Now, the part of the process which I am least qualified to do begins: designing and writing the marketing plan. Brian Hallbauer from iUniverse called me this morning to start that discussion, and we're going to talk again on Monday. Marketing is (duh) the most expensive part of the process, (Runs high 4 to high 5 digits for a campaign) and also has the highest variability for ROI: until the final tally is in, you don't know if it was worth it.

Monday we begin planning. Here goes nothing...

Friday, March 11, 2011

Self-publishing: gut-check

Submitted my post-line-edit manuscript. Yay!

The problem (if there is one) with self-publishing is this: it requires a daily gut-check from the moment you sign up until you get the moment you cash your 'break even' check. If you publish through the established system, you get a strong indication that you WILL sell as soon as the publisher accepts your work.

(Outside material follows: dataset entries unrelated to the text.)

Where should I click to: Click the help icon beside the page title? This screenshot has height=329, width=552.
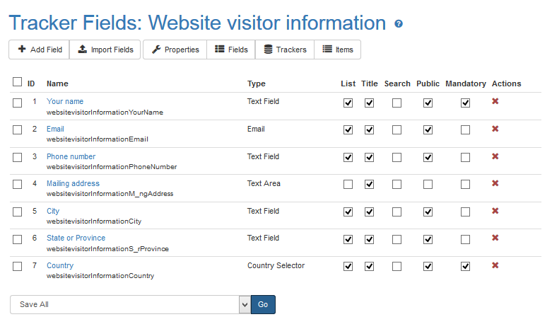399,24
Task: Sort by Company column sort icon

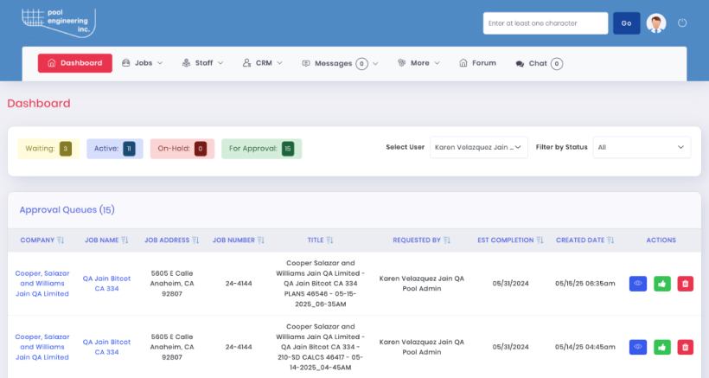Action: tap(61, 240)
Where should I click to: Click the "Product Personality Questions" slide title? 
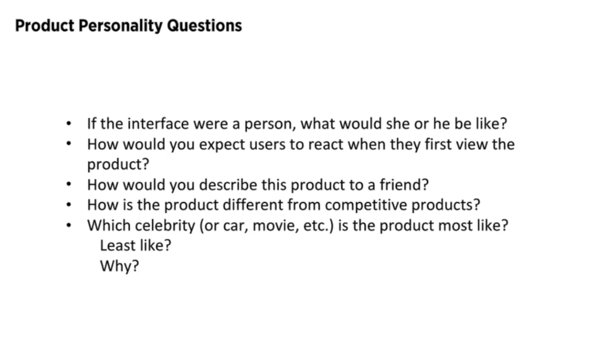(128, 26)
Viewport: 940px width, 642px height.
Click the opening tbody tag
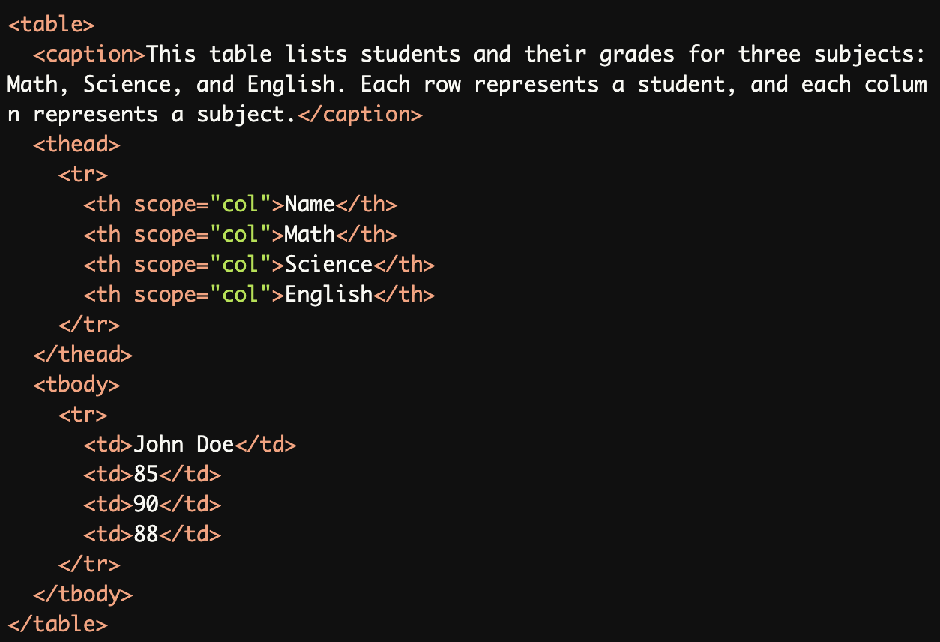tap(76, 385)
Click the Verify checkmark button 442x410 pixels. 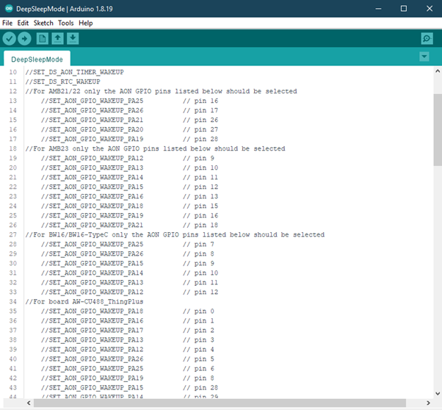[10, 39]
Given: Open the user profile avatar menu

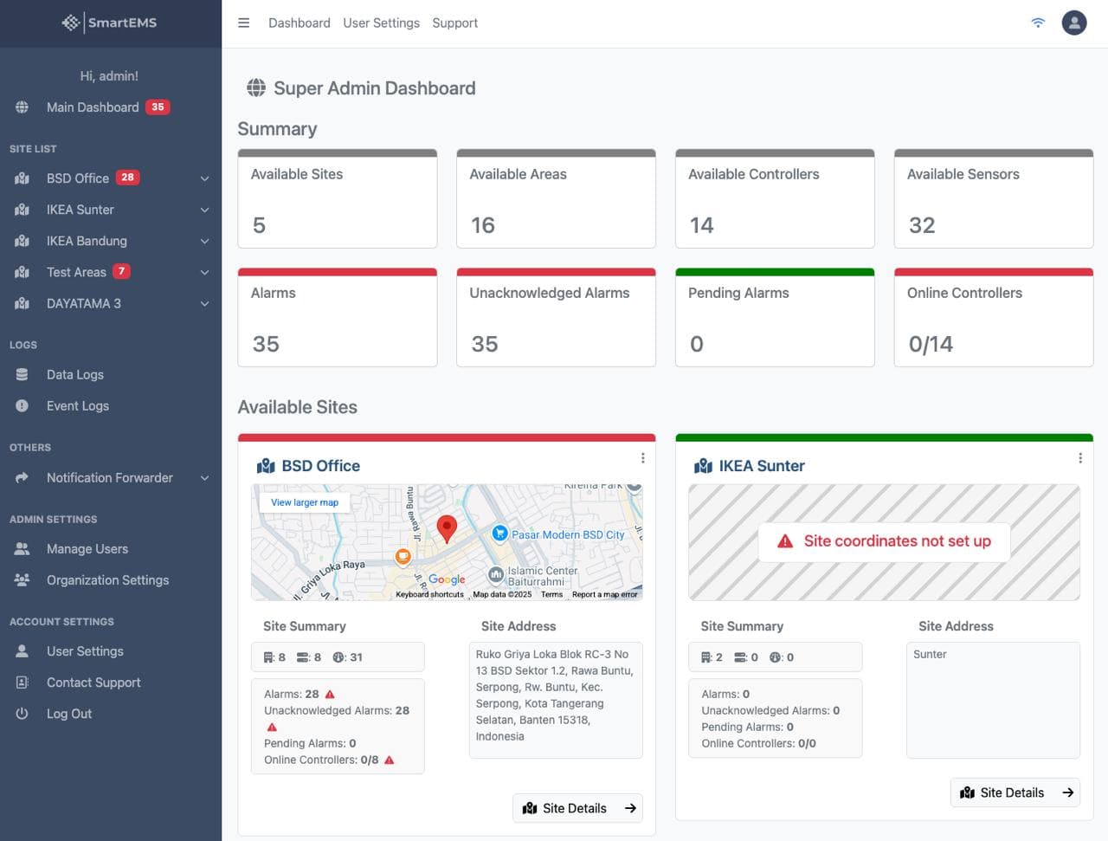Looking at the screenshot, I should 1073,23.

With self publishing, you can fool yourself for much longer, and for me, that's been hard. We shall see.

Thursday, March 10, 2011

Line Edits

First let me say: Wow, I don't want a line editor's job. It's important, and apparently in-demand, but it is not my kind of "fun".

Of the changes proposed, I accepted a couple hundred, made alternate changes to three, and rejected five. I figure that's a pretty good indicator that the service was not only valuable in detecting mistakes, but also in correctly fixing them.

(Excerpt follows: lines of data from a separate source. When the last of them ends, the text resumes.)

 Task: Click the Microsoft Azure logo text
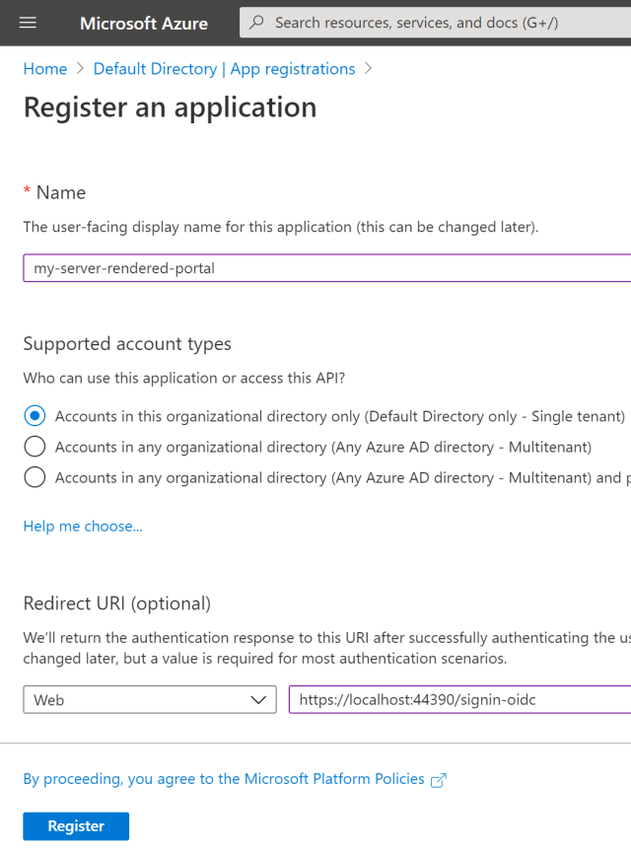144,23
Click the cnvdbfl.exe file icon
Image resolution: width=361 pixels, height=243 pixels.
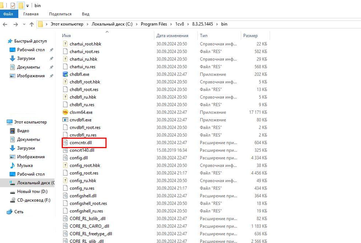click(x=65, y=120)
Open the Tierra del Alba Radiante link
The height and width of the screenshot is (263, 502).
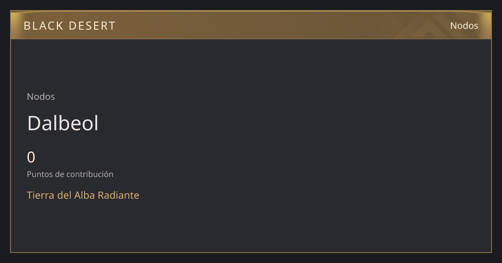[83, 195]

The two most common things fixed by this edit were "putting a comma before an 'and' in a list" and "not spelling out numbers". Both of which could be automated, but there are SO MANY fiddly exceptions that you really do have to check each one.

There was a lot of other good stuff though. Places where my sentences were overly complex, and they tweaked them a bit, a couple of places where I'd used "alternate spelling 1" and they preferred a different spelling. Although technically not a line-editor's job, they even detected an unsupported statistical claim, and flagged it. Overall, I got a lot more than I'd expected, but I'd also paid more than I expected, so I figure I got what I paid for, and that's the important bit for me: I really do seem to get what I pay for.

Tuesday, February 8, 2011

Final Draft Submitted?

I'm not sure if that's the right term. I got my Rx edit back, and it contained more solid advice, which I took. I also took a final opportunity to make sure my facts were up-to-date (I reference the price of gold and some other "current values" for legality, licensing, and other stuff like that) and added a paragraph to an appendix. Hopefully there will be no more "content" changes from here on out, just grammar/spelling/punctuation tweaks.

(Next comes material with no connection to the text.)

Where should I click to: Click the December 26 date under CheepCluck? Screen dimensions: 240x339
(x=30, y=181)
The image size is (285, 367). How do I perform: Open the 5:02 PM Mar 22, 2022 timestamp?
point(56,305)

One noteable snafu was discussion of title. I had maintained, from my first phone call all the way back with Bob, through Leah, and now to Kathi, that I wanted help with "cover design and title selection". Somehow the "and title selection" got lost by the wayside, and the editor had just ok'd my working title. Title choice is a Very Important Thing when it comes to sales of any book, and while I'm flattered that my working title passed without comment, I really do want to leverage the editor's expertise here. I sent a separate email in asking the editor (through Kathi) to explicitly consider alternate titles.

I'm also getting a bit nervous about the content getting frozen. I felt like I had "finished" the book more than a month ago, and nothing substantial has changed content-wise, but since it's nonfiction, and I'm a first-timer through this process, I'm starting to experience an irrational fear that I've gotten everything wrong and people will tear the book to shreds. Given the preparation and research I've done, I really don't think that's possible, but that doesn't seem to help. I think that has to do with the "irrational" part of "irrational fear". Pooh.

A word about self-publishing also: I find all these blogs by authors who are "traditionally publishing", and they all warn you about self-published authors having to keep big boxes of books in the basement. (woo! alliteration!) That seems to be completely wrong nowadays. iUniverse does print-to-demand fulfillment for a variety of major customers (, B&N) for both their online and bricks-and-mortar stores. That means that unless I want a box or two to sell (or sign, or give away, or...) I shouldn't actually have an inventory. Ever. We shall see.

Tuesday, February 1, 2011

Reviewers and Self-Publishing Authors

I have always known that different people will have wildly different opinions of the same book. I have a friend who rereads Lord of the Rings every year, and I have another who thought it was intolerably dull.

It never occurred to me (until this morning) that other people might have differing opinions on my book. My subconscious tells me that MY book is clearly less a matter of someone's taste, and more a matter of being totally appropriate and incredibly useful to all people everywhere. Otherwise (duh!) I would not have taken the time to write it. Therefore, no one should have anything but a favorable experience with it. Or so my subconscious tells me. This weekend put my subconscious on a forced march back to Reality.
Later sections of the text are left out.